[Text shown]

++++++++++++++++++++

GitLab CI outage
Incident Report for Appirio
Postmortem

Appirio uses a hosted instance of GitLab to which we don’t have direct admin access. Our primary CI job runner ran out of disk space causing CI jobs to fail.

We responded by creating another CI runners on the same hosted service, but this runner encountered errors that indicated a misconfiguration that we couldn’t fix without admin access.

Our hosted service provider has reduced their SLA to 1 business day, and they did not respond to this High Severity incident as quickly as they have in the past.

After the incident had persisted for several hours without a response from the service provider, we decided to create a CI runner on a separate service that we had admin access to. That resolved the outage.

++++++++++++++++++++

[Dataset extract]
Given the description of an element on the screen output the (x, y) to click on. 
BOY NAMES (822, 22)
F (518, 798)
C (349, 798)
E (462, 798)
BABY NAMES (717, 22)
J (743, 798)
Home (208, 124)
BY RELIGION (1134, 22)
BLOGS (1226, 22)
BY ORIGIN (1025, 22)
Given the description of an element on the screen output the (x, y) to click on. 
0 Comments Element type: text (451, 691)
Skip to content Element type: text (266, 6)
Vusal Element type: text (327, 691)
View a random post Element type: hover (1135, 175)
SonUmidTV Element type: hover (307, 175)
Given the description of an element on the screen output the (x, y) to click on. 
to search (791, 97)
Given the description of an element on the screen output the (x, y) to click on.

++++++++++++++++++++

[Problem requirements] Continue the GitLab CI outage postmortem from where it stops.

[Task answer]
Our plan for some time has been to move to a fully self-hosted GitLab instance, and this outage gives us additional motivation for that. In addition, we are now running multiple redundant CI runners to provide failover support.

Posted Apr 12, 2019 - 01:28 EDT

Resolved
This incident has been resolved. We apologize for the disruption and are looking at ways to prevent this in future.
Posted Apr 12, 2019 - 01:27 EDT
Investigating
Our GitLab CI runners are currently failing. We have escalated this issue and will resolve it as soon as possible.
Posted Apr 11, 2019 - 19:29 EDT
This incident affected: Appirio DX.